Art for art’s sake: Students explore creativity outside the classroom
If there is one thing that Washington University does not have a shortage of, it’s talented students (some of whom are probably surrounding you at this very moment).
Students here do all kinds of creative things outside of class, just for themselves and the sake of creating.
Jonathan Muehlke is a senior majoring in Chinese in the school of Arts & Sciences as well as painting in the Art School. The mediums he most enjoys working with are drawing, painting and photography.
“Currently, I am interested in the experiential nature of images through portraiture, narrative and abstract,” said Muehlke. “My work also has to do with my identity as a person of mixed-race heritage. I also do printmaking and digital photography.”
While Muehlke has always enjoyed drawing, he only began formal art training in his junior year of high school. Encouragement and support were supplied by his parents, while, “being alive, observing the world and experiencing things” are his inspirations.
“Sometimes you have these unforgettable ‘wow’ moments in life,” said Muehlke.
Muehlke has had to make some sacrifices in order to juggle school and creativity.

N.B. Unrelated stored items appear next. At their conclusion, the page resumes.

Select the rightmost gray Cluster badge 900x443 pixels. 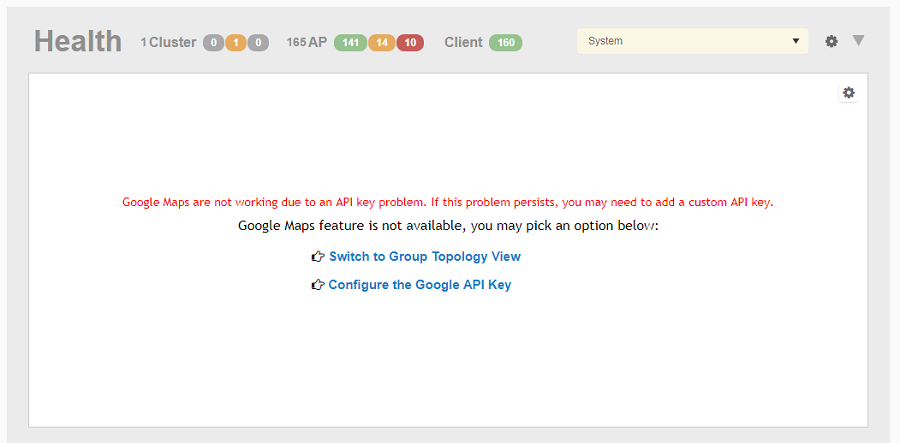(x=258, y=43)
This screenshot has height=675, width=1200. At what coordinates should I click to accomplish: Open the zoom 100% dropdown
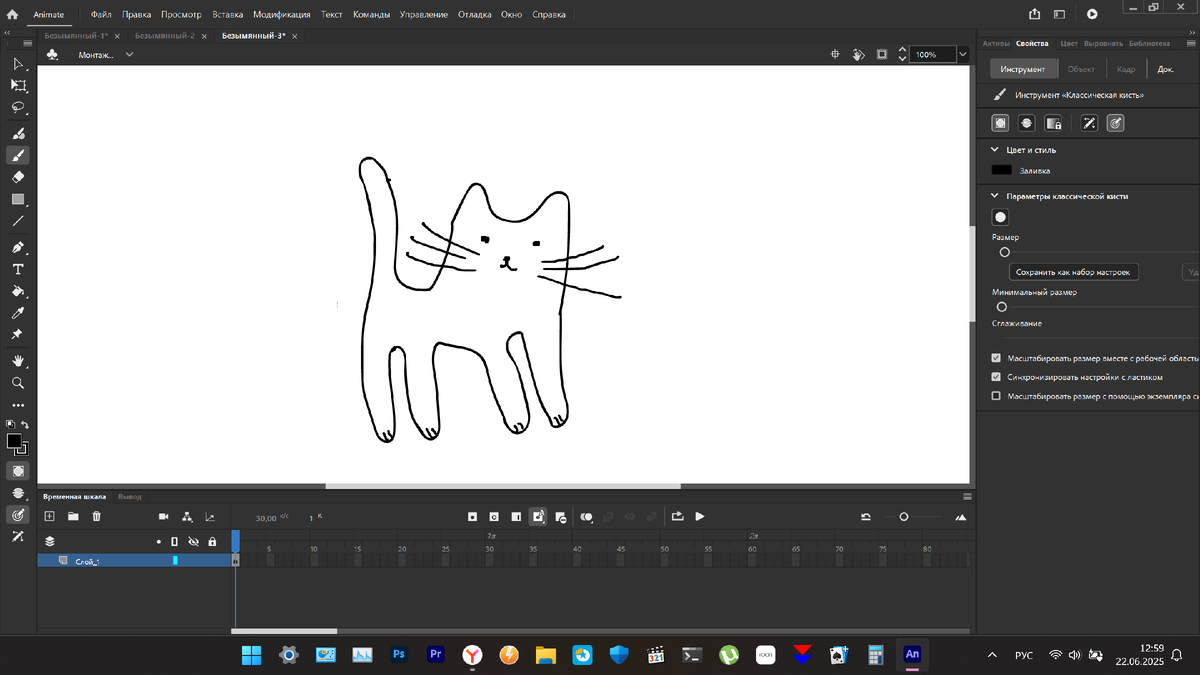pos(963,55)
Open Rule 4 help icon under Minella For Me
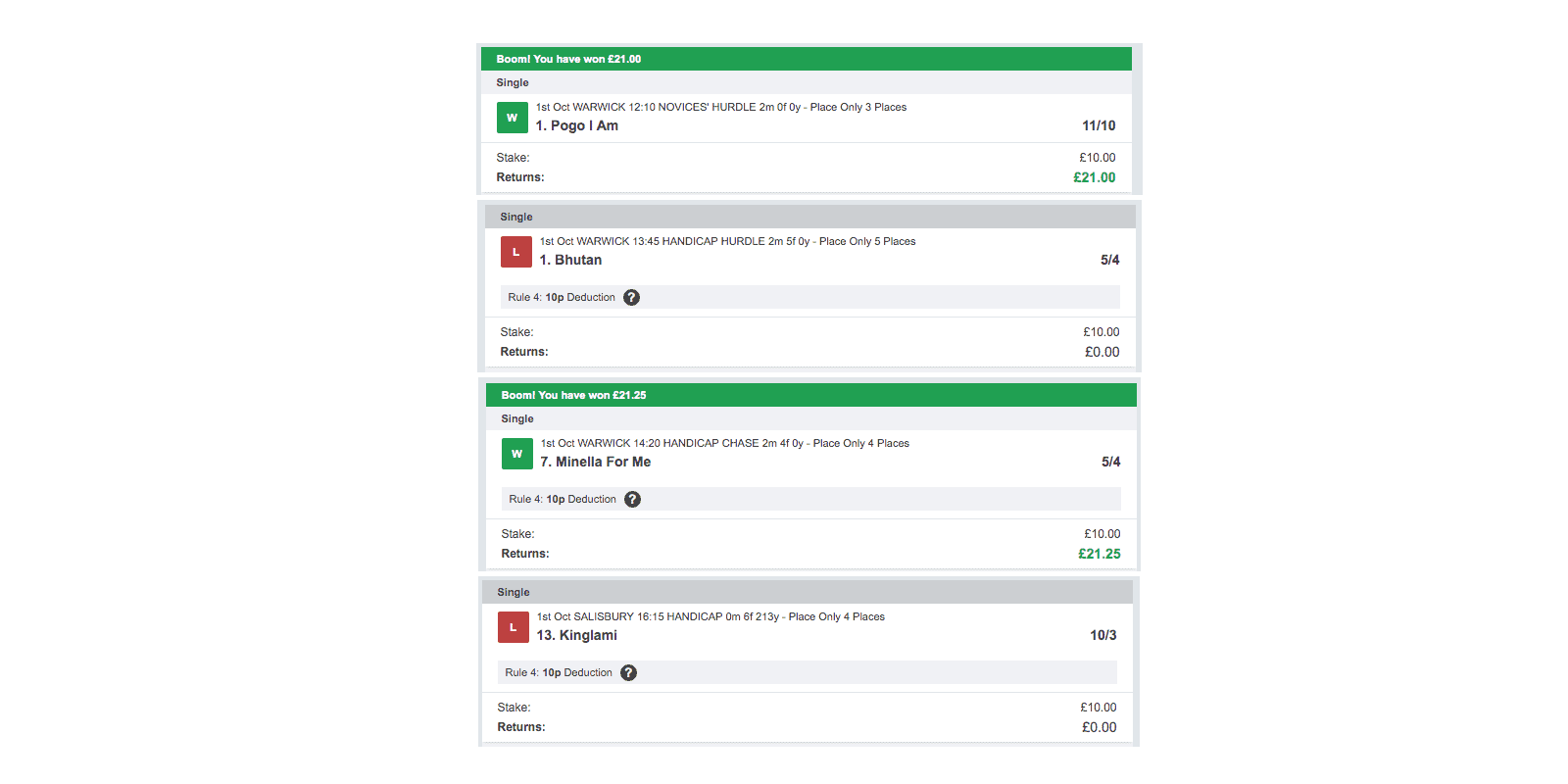Viewport: 1568px width, 784px height. click(x=633, y=499)
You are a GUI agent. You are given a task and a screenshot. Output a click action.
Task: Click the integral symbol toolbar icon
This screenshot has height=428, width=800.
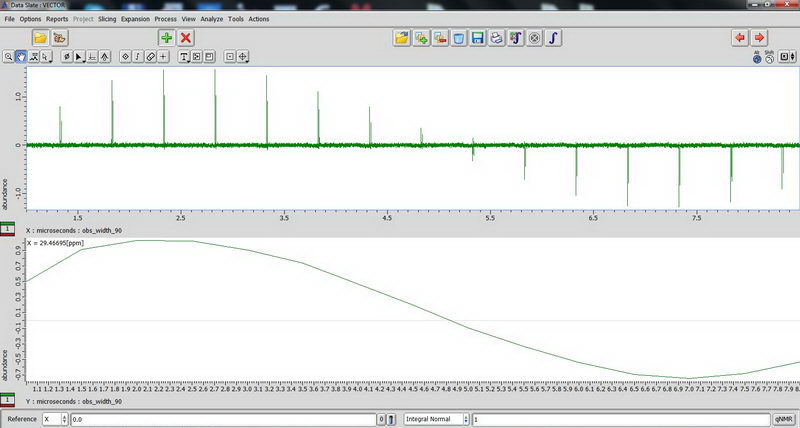coord(553,38)
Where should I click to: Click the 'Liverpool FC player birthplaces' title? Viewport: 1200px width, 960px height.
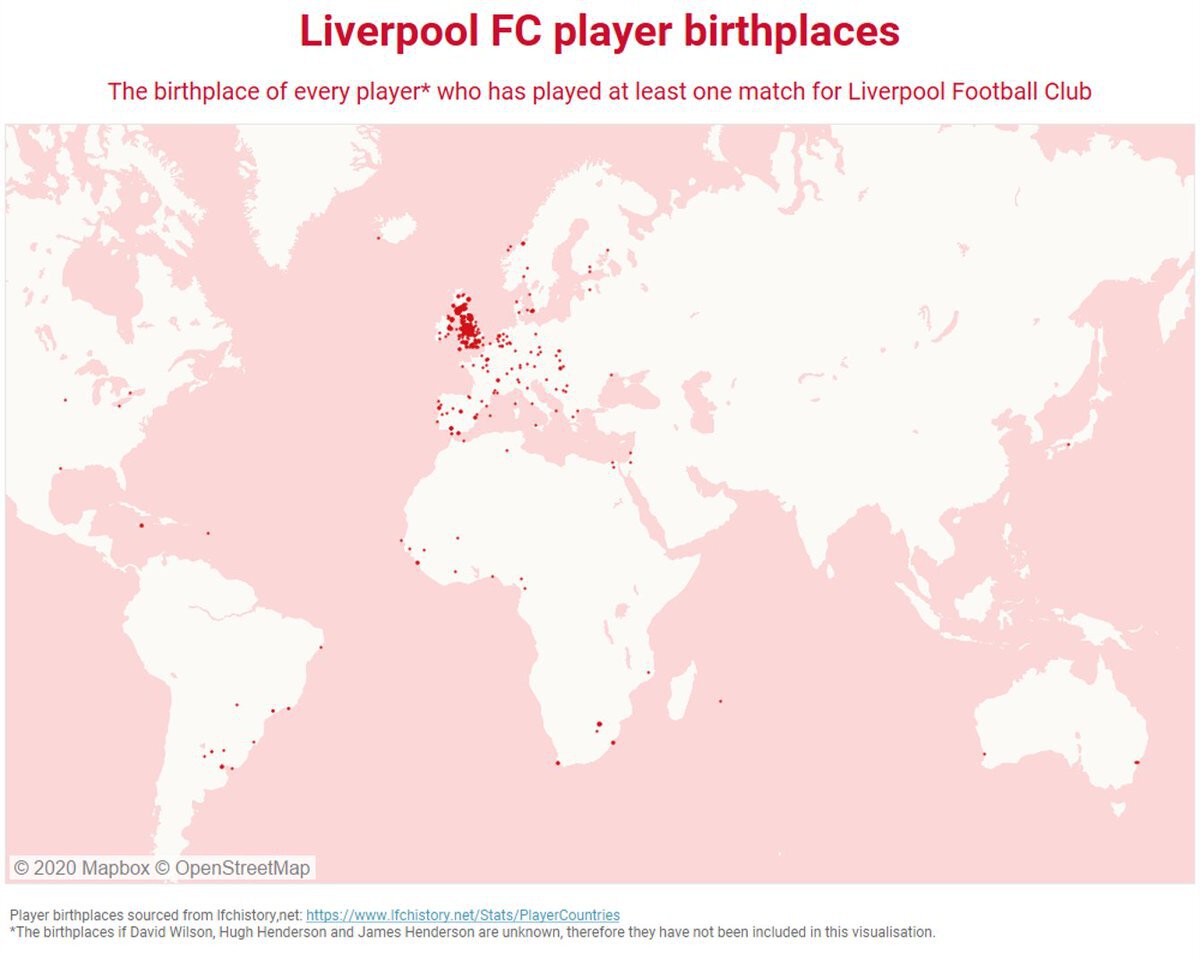[599, 32]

He finds that if he surrounds himself with other artists, however, he is more likely to keep it up.
His advice to the other artists out there: “Follow your heart, keep an open mind and challenge everything you’ve been taught.”
You can find Muehlke’s work at the Thru the Artist’s Eyes gallery in Lincoln, N.H., or online at www.flickr.com/photos/jmwarez.

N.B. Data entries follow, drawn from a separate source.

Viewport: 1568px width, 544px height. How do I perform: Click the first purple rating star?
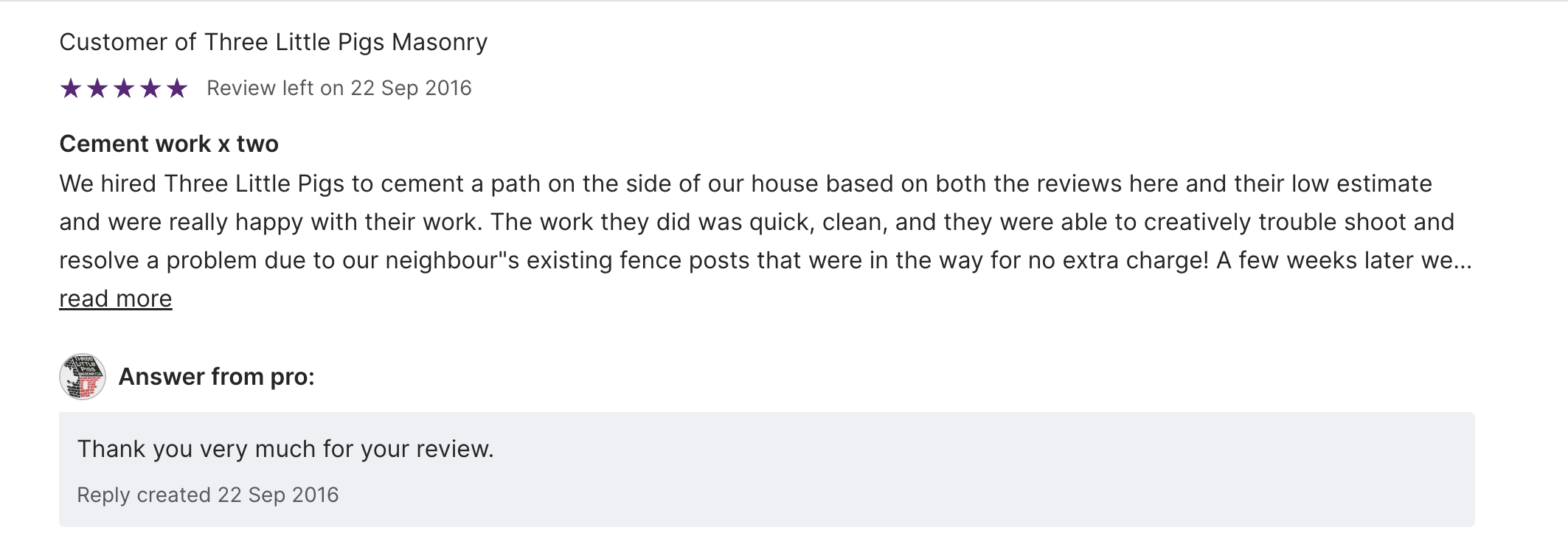(71, 88)
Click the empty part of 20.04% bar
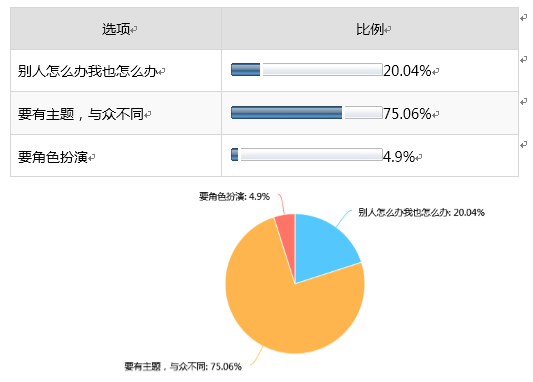533x382 pixels. [322, 69]
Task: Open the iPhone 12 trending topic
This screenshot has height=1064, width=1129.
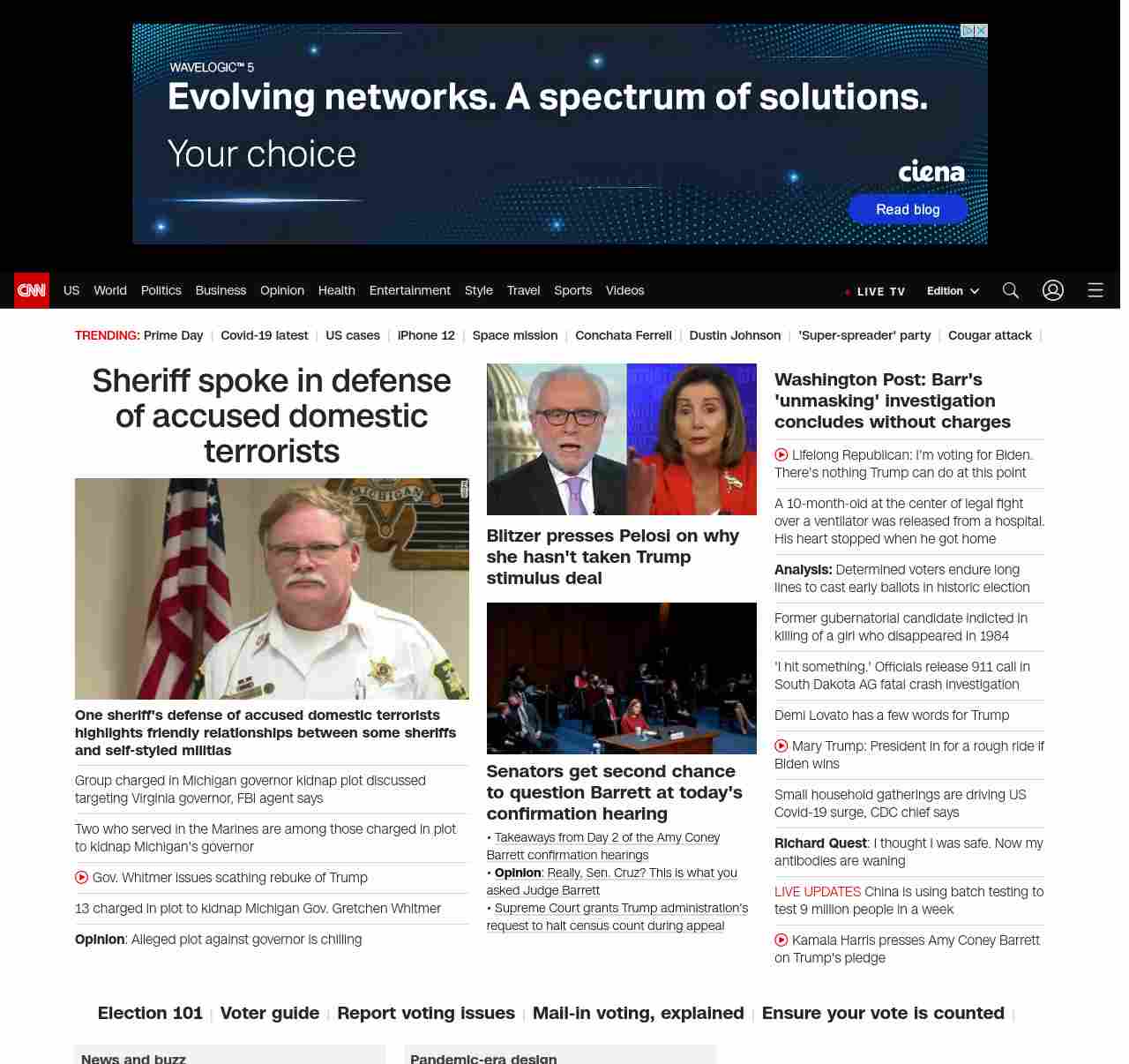Action: coord(426,335)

Another student, nicknamed “the one-take wonder,” is sophomore film major and creative writing minor, Robert Panico.
Panico made his first movie when he was old enough to hold a camera – literally.
At age five, his father assisted him in the production of stop-animation films featuring Legos. Since then, he has moved on to live action films in the genres of horror, comedy and drama.
“Drama is the most meaningful,” he said, “because more of the art of storytelling is in this [genre]; it’s more personal.”
From script-writing to directing to acting to composing the musical score, Panico does it all. Panico gains his inspiration mostly from things he observes in real life.
“I don’t want to sound cheesy saying life is beautiful, but it really is. I like to capture it,” he said.
The school year does not allow Panico enough time to film full-length features, but he is constantly planning for his next projects by writing scripts and mapping out the visuals. This way, he is ready for filming come winter and summer break.
Check out Panico’s comedy website www.whatthemaynard.com or www.scorpiusproductions.com for his more serious works. You could also go to www.youtube.com and search the term ‘whatthemaynard’ for faster downloads.
Panico’s advice to other artists is, “learn your film history,” and have a good story.
“Film is basically an art of storytelling. Ancient people told stories around campfires and we’re telling stories on the silver screen.”
Sophomore Aaron Shapiro has also been on the art scene for a long time.
“[I started] when I was four years old; I don’t know. When is it that you start making drawings when you’re a little kid?” mused Shapiro.
Shapiro works with all dry and wet mediums, but his favorites are colored pencil, charcoal and chicken wire. He credits his inspiration to his high school art teacher who was a friend and mentor. Shapiro’s biggest challenges in art have been balancing his time between art and other studies.
“It’s easy to just focus on one or the other,” said Shapiro. “I [worried about making things perfect] in high school, but now sometimes I’m working for a deadline.”
Being in the art school has given him the opportunity to do what he loves as a part of school.
“Do what your heart tells you, but realize you’ll be doing it until four in the morning, probably in the art school,” advised Shapiro. “Invest in bikes and sleeping bags.”
Aaron’s work can be seen in the 3-D studio, and is also displayed in the Wheeler 3070 Gallery.
So as you walk by your fellow classmates, or see people sketching or filming around campus, remember that not everyone does it for the grade.